Things got decidedly less eerie once our waitress explained the family-style service. At Babe's, rather than buy an entree for everyone, you just pay for the meat--choosing from fried chicken, roasted chicken, fried catfish, pot roast or chicken-fried steak. Biscuits, gravy and veggies (corn, green beans and mashed potatoes) are free, and you get as much as you want. This bears repeating: YOU CAN EAT ALL THE MASHED POTATOES AND GRAVY YOU WANT.
We got fried chicken and the chicken-fried steak. Each chicken order came with basically half of a chicken split lengthwise: one breast, one wing, one thigh and one leg. There was no identifiable seasoning other than salt, but it was delicious nonetheless: perfectly crispy and juicy, with no sign of heat-lamp dessication. The chicken-fried steak was thin, tender, crispy and--most importantly--huge. It nearly overran the dinner plate. Gravy was tan and creamy--not as good as Mom's, but not as chunky, either, and was just what the almost-bland potatoes needed. The corn was sweet and creamy. The only misstep was the soggy green beans in some weird sweet brown broth. Other than that--and I shoulda known better than to eat something green at a joint that clearly specializes in brown, yellow and white food anyway--everything was simple. No parsley, no rosemary, no garlic, even.

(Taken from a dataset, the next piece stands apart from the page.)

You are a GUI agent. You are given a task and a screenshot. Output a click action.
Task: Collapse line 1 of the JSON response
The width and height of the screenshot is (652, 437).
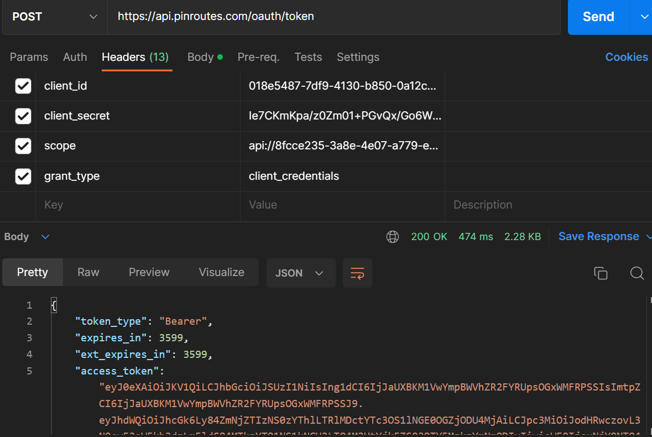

If only the layout were so simple. The bathrooms were another apparent practical joke on diners, unmarked save one small sign, with handle-less doors hung flush against the walls and painted to blend in. But the hallway leading to them takes the weirdness cake. There's a glass window that lets you look into a little closet, in which stands what looks like a person in a furry mascot-style Garfield costume. As you look at it, the room darkens and the figure seems to dissolve and turn into a stuffed Easter Bunny costume. Then it slowly turns back to Garfield. If you crane your neck to look to the left inside the space, you can figure out how the trick is done (I won't spoil it). Why a homestyle fried chicken place needs such a surreal attraction is never explained. Maybe this touch of uncanny, completely inexplicable weirdness just makes the chicken--so simple and without mystery--taste that much better.